Despite Nigeria’s repeated international commitments to curb gas flaring, the activists noted, the country remains among the world’s leading gas-flaring nations, blaming the situation on weak regulatory enforcement and ineffective penalty regimes.
Under Executive Order 9, gas flaring penalties collected from oil and gas companies are remitted into the Federation Account through the Nigerian National Petroleum Company Limited (NNPC Ltd.).

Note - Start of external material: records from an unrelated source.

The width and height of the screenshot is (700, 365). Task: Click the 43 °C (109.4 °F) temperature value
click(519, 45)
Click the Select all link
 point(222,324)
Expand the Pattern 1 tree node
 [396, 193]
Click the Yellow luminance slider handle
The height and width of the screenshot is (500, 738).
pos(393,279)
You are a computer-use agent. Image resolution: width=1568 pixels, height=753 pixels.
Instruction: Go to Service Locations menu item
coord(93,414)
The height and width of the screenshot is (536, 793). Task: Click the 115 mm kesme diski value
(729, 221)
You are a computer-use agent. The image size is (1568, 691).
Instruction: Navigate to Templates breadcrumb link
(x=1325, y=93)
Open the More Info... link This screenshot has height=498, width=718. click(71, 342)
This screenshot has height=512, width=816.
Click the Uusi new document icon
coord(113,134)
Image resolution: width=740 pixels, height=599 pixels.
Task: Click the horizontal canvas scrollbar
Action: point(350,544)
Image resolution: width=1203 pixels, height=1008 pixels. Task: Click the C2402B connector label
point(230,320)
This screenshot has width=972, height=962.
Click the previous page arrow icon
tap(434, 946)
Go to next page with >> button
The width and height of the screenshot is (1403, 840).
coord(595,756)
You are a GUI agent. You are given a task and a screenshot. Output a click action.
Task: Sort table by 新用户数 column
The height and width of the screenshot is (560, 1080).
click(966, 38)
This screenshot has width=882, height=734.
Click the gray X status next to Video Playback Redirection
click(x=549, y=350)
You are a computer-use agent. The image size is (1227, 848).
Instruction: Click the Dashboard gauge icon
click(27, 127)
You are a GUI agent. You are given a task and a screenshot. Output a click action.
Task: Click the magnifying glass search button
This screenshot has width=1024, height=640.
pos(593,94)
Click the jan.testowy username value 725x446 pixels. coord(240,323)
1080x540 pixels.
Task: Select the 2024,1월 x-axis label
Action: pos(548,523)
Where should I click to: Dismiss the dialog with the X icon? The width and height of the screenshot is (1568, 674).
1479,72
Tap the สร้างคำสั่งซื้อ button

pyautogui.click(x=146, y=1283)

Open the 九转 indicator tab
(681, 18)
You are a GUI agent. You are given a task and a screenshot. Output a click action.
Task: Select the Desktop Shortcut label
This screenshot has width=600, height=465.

This arrangement, the groups argued, has effectively commercialised environmental violations, while the communities most affected receive little or no compensation, remediation, or development support.
They also cited a 2019 Supreme Court judgment which affirmed that the right to a clean and healthy environment is an essential component of the constitutional right to life, and that citizens and civil society organisations possess the legal standing to challenge environmental abuse and hold polluters accountable.
In addition, the coalition referenced provisions of the Petroleum Industry Act (PIA) 2021, particularly Section 104, which prohibits gas flaring except under legally sanctioned conditions, and Section 52(14), which mandates that gas flare penalties be channelled towards gas infrastructure development and community-based projects.
They warned that any executive move to divert gas flare penalties from their statutory without legislative backing would amount to a breach of existing law and an erosion of constitutional governance.
The coalition further alleged that substantial volumes of gas flare penalty funds have remained warehoused at the Central Bank of Nigeria for years, and that redistributing such funds across the federation, instead of deploying them directly in impacted communities, effectively transfers the burden of pollution to victims while dispersing its financial benefits nationwide.